Ciertamente, podría decirse que en México hemos sufrido la simultaneidad de planos premodernos, modernos y posmodernos que se entrecruzan en un espectáculo fascinante. Como dijo Bloch: “No toda la gente vive en el mismo Ahora.” Y por lo tanto no todos imaginan el mismo futuro. Ello ha propiciado que en México arraigara profundamente una cultura política populista. Hoy en día México vive todavía una fragmentación profunda y una amenazadora simultaneidad de situaciones no contemporáneas, lo mismo que otros países latinoamericanos.
Yo diría que en México confrontamos una situación extraña. Las estructuras socioeconómicas se han ido homogeneizando, en la medida en que el capitalismo se ha extendido, el mercado ha penetrado en todos los rincones y la urbanización crece con brío. Sin embargo, mientras la globalización penetra en los poros de la economía, en la vida política observamos grietas y fracturas que van más allá de las diferencias ideológicas que separan a los partidos y las corrientes. La política mexicana no ofrece ese panorama propio de las democracias modernas, donde el sistema de partidos funciona con una cierta coherencia y una relativa armonía. En estas condiciones avanzadas las fuerzas políticas son contemporáneas, es decir, comparten los rasgos de la época en que viven, conviven en el mismo Ahora.
Se me disculpará que exagere para expresarme con brevedad. Los partidos y las fuerzas políticas en México constituyen hoy un manojo incongruente de actitudes disparatadas. No es que cada burro jale para su mecate, ya que es comprensible que cada partido puje de acuerdo con sus postulados e intereses. El problema es que los partidos y las fuerzas políticas también son incongruentes internamente y están atravesados por enormes fisuras.

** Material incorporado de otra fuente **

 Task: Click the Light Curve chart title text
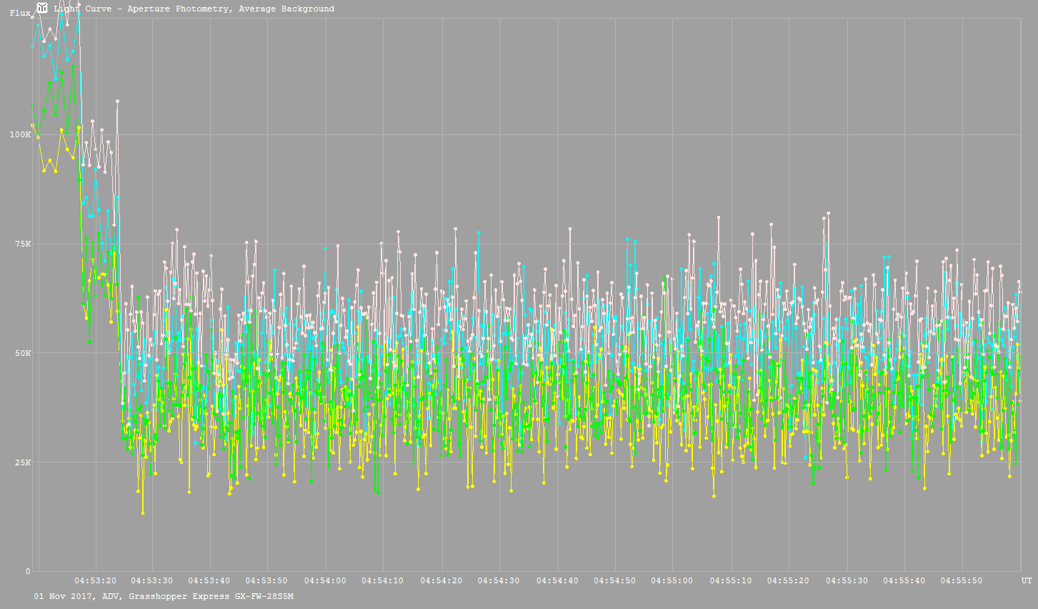194,9
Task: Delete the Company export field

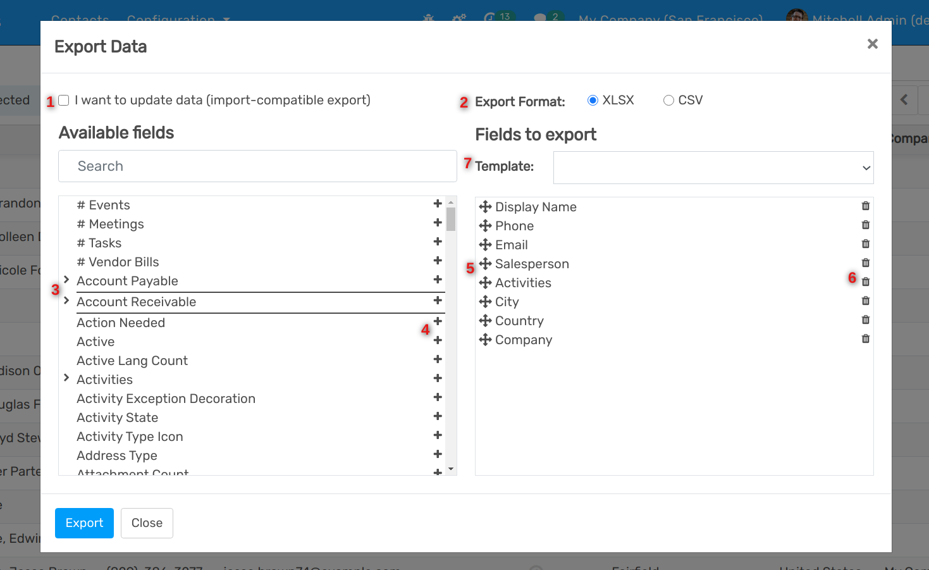Action: (x=865, y=338)
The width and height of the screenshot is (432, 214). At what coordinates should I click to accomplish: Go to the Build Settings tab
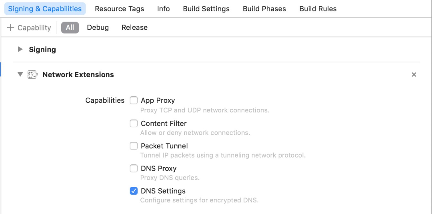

Los componentes del sistema político mexicano coinciden simultáneamente en la lucha electoral e ideológica pero no son contemporáneos. Uno de los aspectos fundamentales de la política democrática radica en la habilidad y el hábito de contemporizar, en el sentido de saber vivir en la misma época, de saber vivir en el mismo tiempo. Contemporizar es también, por lo tanto, adaptarse, transigir y avenirse. Pero si hay algo que caracteriza a muchos políticos mexicanos es que son desadaptados, intransigentes, poco avenidos y muy advenedizos. Digamos que un político priista corrupto de Puebla o Guerrero no es contemporáneo del presidente de la República. Televisa no es contemporánea del EZLN, ni los líderes sindicales lo son de los tecnócratas de la Secretaría de Hacienda. Los dirigentes empresariales no son contemporáneos de los maestros rebeldes de Oaxaca. Los dueños del partido ecologista no viven en la misma dimensión que la derecha católica de Guanajuato o de Jalisco. Los populistas del PRD no contemporizan ni con los dirigentes de su propio partido. Los caciquillos de Iztapalapa no son de la misma época que un presidente municipal de un estado norteño.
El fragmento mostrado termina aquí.